| What is expected |
Please output only the lines running from the one that contains "Task: Click the details" through the last line of the data below, exactly as they stand, with no pictures.
** Opening Records provided block **
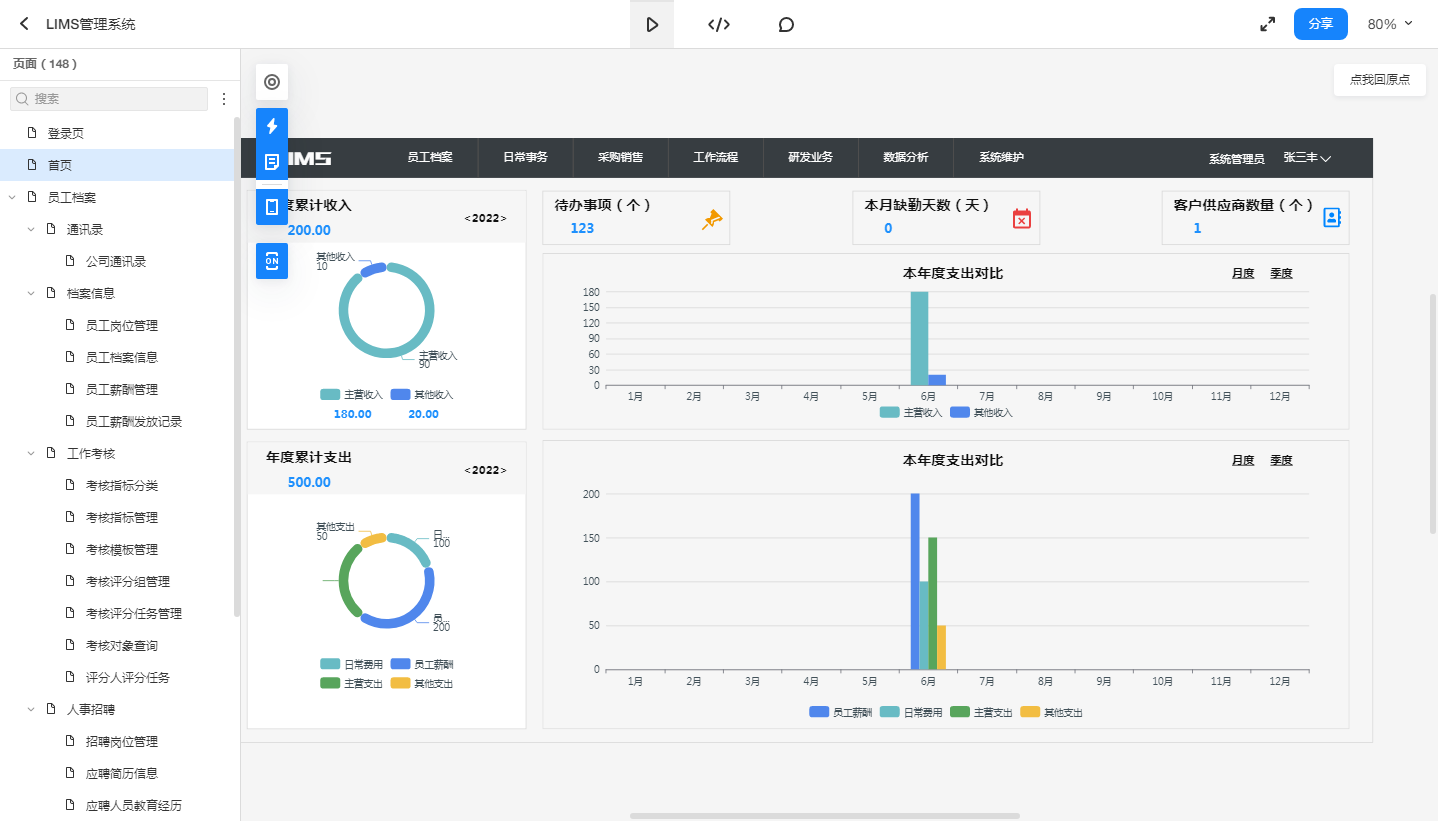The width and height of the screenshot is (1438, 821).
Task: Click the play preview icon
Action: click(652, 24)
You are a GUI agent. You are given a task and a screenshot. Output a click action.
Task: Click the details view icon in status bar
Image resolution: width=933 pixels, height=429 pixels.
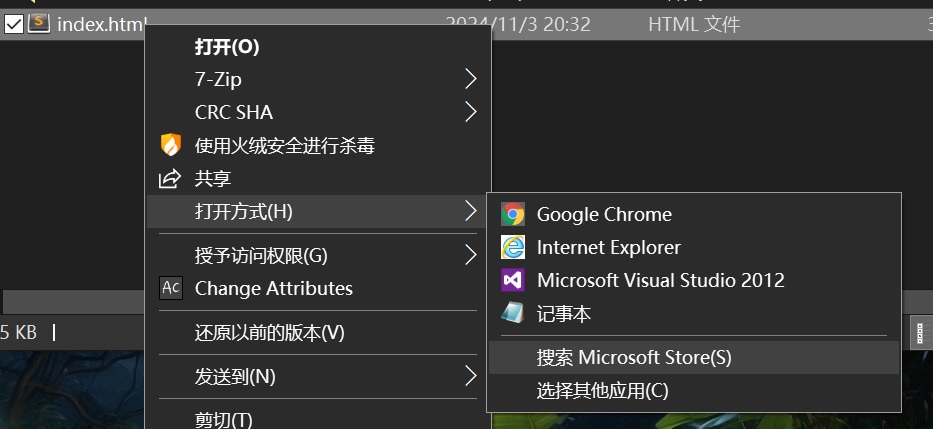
** Closing Records provided block **
| Task solution |
Task: Click the details view icon in status bar
Image resolution: width=933 pixels, height=429 pixels.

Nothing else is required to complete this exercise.